MEDIA & THE PRESS

Re: How have food bloggers changed your work?

Description: There's a lot more scrutiny, Platt says.

Transcript: First of all, most of my- all of my reviews are on the internet so the- I’d say probably the majority of people that read my writing are reading it online. As far as the actual reviewing of a restaurant, it’s beginning to change I think but it’s changed more the restaurant reporting and so there’s much more of sort of a frenzied--  People pay attention to what you’re doing more, at least they seem to, but as far as the actual rhythm of writing a review generally you want to go to a restaurant a month after it’s opened. I generally start going three weeks to a month after it’s opened and I generally write it up within six weeks of its opening. Now in internet terms that’s seven decades. That’s an enormous length of time but that’s still how I do it and still how I do it in New York Magazine, and so that hasn’t changed. I have a feeling ultimately it will because the time cycle just keeps getting collapsed, closer and closer and closer and closer and closer. Recently, I wrote a review of David Chang’s. David Chang is the hot chef downtown in the East Village. He runs the sort of- the Momofuko empire and I wrote a review of his restaurant, Momofuko Ko, which is a small omakase place, very elite, very hard to get in to. It’s modeled on the--  I was talking about Masa’s restaurant uptown.
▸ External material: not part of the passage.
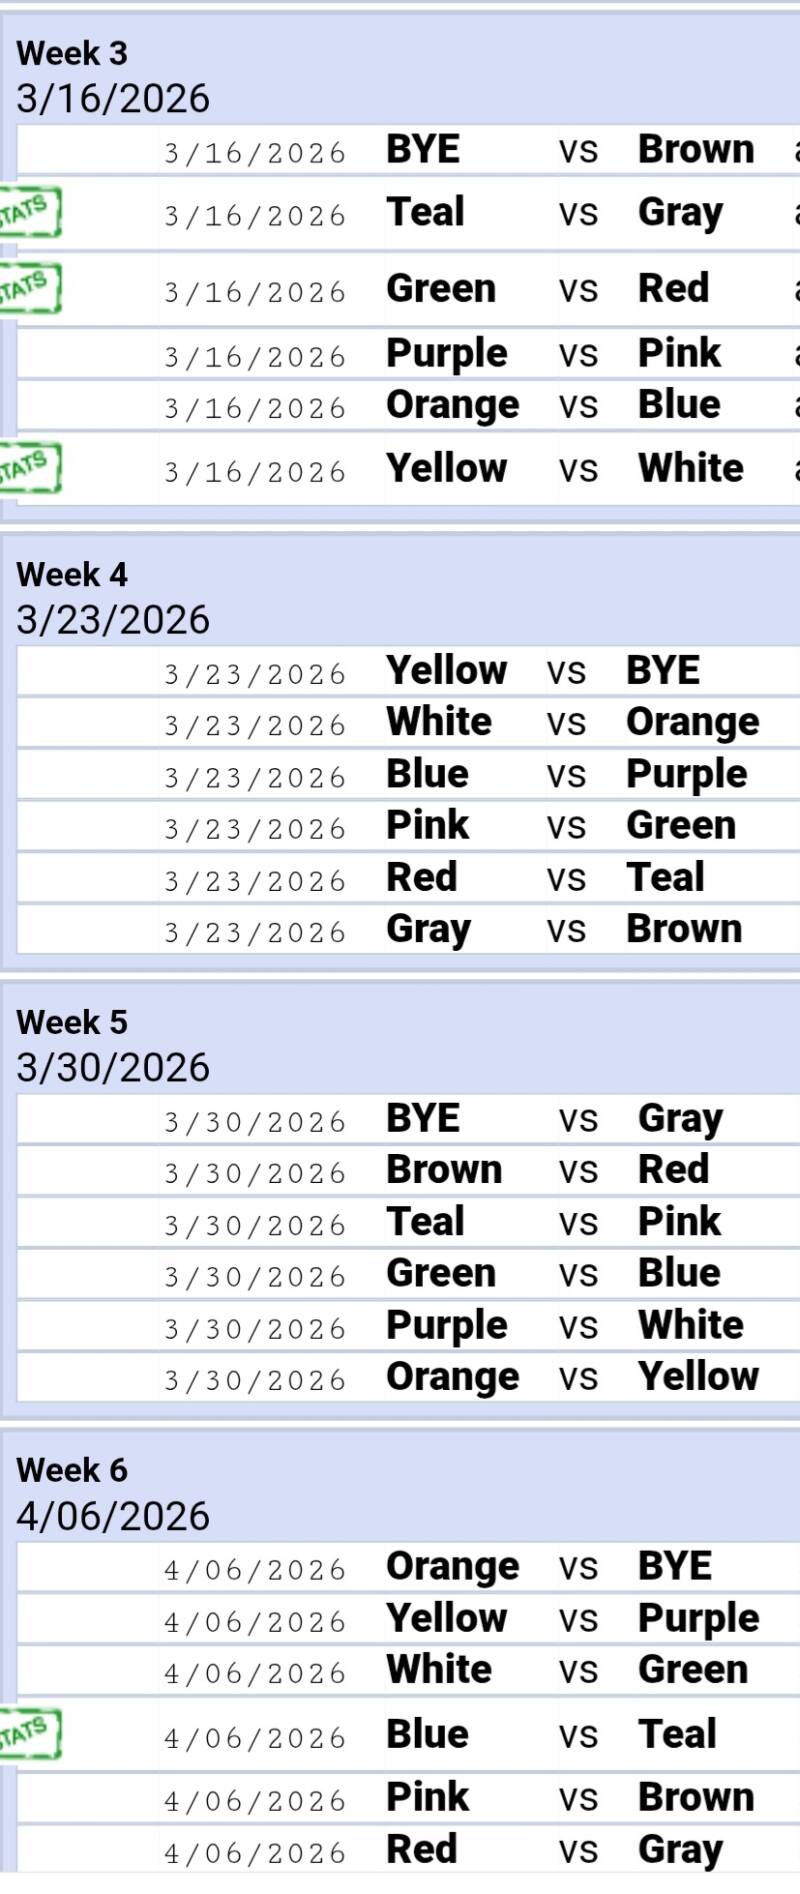Click the Week 6 header date 4/06/2026
Screen dimensions: 800x1894
[113, 1517]
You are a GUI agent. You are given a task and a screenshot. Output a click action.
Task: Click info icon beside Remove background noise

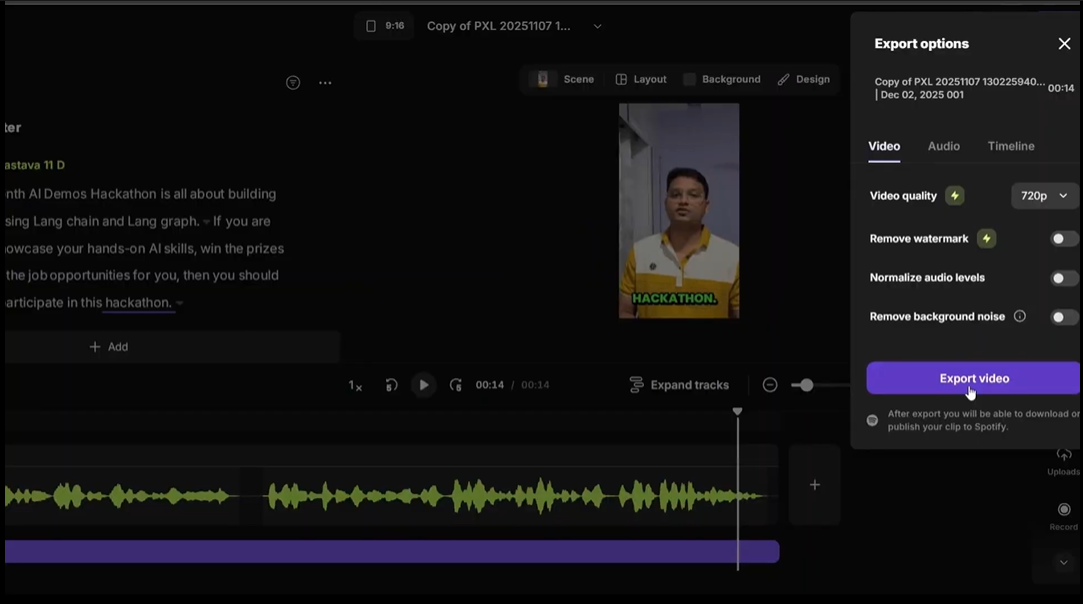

It’s modeled on that Japanese model of everyone gets the same meal, there are 12 people in the room, and I wrote that--  I got in I think it was the fifth week it was open and I- and they have this arcane computerized system for getting in and I had a bunch of people at the magazine log in on our computers and there was a cancellation and I got in, and because I didn’t think I was going to get in again within- I didn’t know if I’d get in again and because the- he only serves this one meal which doesn’t vary very much I wrote it up after one visit and put it out in the- on the internet before it was published. That’s the first time that I’ve done that. Maybe it’ll happen again, we’ll do it more. I don’t know.